I’ve read a few books on engineering management and The Manager’s Path is now one of my favorites. Even if you’re a software engineer and don’t think you’ll ever want to get into management, reading this book will put your colleagues, workplaces and careers into perspective, especially if you’re earlier in your career.
This book, true to its title, describes in detail the path from individual contributor, to tech lead, to engineering manager and beyond. I imagine this book would be most helpful for an engineering manager at a startup, but the book does a good job at keeping its advice applicable to a wide range of office cultures and company sizes. The author herself draws from her own experience as an engineering leader at large financial institutions as well as a venture-backed startup, Rent the Runway in the 2010s.
The book “diffs” the different levels of engineering management, laying out the differences between being a tech lead vs. an engineering manager, or between managing one team vs. managing multiple teams. Unlike other books that lean heavily on the author’s particular style or experience, this book zooms into plenty of specific examples and scenarios but also zooms out to meta-advice when that’s more appropriate. One of my favorite quotes from the book:
“Management tends to be a very culture-specific task in a company.

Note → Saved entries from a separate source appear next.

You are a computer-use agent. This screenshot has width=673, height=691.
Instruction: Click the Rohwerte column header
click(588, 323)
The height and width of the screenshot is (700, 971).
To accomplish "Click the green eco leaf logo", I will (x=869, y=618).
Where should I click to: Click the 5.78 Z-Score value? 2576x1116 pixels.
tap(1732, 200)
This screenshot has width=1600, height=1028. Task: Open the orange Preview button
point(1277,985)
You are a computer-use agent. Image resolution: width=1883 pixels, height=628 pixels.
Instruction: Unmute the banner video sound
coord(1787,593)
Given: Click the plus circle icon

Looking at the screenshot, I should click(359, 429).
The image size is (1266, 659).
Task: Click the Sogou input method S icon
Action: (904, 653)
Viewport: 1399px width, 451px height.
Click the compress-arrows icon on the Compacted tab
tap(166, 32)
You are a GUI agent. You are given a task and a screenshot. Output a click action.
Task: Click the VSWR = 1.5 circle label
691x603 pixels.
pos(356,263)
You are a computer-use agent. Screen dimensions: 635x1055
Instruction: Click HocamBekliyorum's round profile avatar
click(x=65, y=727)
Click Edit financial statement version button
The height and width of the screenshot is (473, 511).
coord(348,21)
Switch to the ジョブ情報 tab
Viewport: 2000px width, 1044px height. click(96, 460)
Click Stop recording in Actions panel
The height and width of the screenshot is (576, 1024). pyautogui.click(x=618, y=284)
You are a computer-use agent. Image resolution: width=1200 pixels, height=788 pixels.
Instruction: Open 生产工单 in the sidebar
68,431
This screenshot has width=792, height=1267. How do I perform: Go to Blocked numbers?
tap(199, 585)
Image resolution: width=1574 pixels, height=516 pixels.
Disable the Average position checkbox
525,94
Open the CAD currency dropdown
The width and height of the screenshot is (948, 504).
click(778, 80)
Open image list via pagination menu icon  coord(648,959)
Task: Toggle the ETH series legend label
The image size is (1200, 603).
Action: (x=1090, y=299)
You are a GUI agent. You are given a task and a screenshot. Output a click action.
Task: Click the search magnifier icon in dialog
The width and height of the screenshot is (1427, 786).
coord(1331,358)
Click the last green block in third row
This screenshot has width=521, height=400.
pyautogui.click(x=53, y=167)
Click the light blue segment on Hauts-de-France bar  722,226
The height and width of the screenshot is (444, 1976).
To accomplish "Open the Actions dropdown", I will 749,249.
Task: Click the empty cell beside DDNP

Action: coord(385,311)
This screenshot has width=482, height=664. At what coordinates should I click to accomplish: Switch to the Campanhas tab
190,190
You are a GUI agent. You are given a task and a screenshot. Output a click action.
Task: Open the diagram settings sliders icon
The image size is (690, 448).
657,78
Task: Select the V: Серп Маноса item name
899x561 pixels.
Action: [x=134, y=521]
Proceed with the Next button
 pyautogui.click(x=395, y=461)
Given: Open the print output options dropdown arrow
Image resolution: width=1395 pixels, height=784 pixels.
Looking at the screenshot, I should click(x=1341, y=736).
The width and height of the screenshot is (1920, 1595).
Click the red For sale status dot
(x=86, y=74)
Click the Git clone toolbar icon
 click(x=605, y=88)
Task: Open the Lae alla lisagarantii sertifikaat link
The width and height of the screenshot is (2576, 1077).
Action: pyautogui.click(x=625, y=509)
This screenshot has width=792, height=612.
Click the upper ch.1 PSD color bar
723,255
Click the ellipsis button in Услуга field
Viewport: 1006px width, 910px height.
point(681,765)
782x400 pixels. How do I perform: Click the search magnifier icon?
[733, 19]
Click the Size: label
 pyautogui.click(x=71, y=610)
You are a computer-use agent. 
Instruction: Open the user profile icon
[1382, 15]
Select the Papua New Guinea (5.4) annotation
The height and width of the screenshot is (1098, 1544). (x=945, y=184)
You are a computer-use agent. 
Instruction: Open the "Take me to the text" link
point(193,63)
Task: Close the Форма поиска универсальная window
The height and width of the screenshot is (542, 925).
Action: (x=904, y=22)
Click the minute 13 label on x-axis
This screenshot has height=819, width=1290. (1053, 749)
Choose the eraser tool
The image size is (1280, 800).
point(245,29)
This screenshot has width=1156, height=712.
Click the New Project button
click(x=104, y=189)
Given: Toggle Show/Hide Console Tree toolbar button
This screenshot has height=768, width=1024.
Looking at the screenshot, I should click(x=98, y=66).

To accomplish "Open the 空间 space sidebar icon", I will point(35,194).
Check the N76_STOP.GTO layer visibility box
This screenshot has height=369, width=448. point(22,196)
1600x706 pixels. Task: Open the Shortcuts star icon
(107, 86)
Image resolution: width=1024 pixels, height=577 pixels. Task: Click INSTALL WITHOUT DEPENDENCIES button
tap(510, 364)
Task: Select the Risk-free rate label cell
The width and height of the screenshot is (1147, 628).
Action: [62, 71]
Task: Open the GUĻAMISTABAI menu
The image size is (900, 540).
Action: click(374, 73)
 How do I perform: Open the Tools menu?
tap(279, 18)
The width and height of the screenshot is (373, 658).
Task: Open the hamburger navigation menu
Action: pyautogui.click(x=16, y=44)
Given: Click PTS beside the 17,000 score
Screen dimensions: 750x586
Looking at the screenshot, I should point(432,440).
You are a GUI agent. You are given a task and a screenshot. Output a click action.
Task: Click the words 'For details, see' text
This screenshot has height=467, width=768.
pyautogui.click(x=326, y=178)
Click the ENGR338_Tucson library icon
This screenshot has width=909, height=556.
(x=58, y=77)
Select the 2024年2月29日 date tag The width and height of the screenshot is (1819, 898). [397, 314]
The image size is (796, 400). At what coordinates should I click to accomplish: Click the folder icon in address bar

I can give you best practices all day, but if you either work as a manager or hire a manager for a company that’s not a good culture fit, you’ll have problems. There is a reason why many young companies want to seed their management teams with people who’ve been there from the early days and understand the company’s DNA.”
I also found the book strangely therapeutic, since it describes many problems I’ve grappled with but haven’t necessarily discussed with anyone before. In a way I wish I’d read it a few jobs ago. For example, I liked this description of managing several teams at once:
“The best way to describe the feeling of management from here on out is plate spinning. If you’re not familiar with it, plate spinning is a fancy form of juggling where the juggler has several poles, each with a plate spinning on top of it.”
I’ve wanted to read this book ever since a colleague recommended it to me some years ago. But I also wanted to read it for another reason: right out of college, as I was heading to my first job as a software engineer at the Huffington Post, three of my close friends from Princeton went to work as software engineers at Rent the Runway, where Camille was CTO.
I remember this period of my life vividly. Living in NYC, sharing work stories with my friends. Even before I picked up this book, I felt that I knew my fair share about the source material that produced it from when I first started working. And finally reading it felt a bit like the passing of the torch.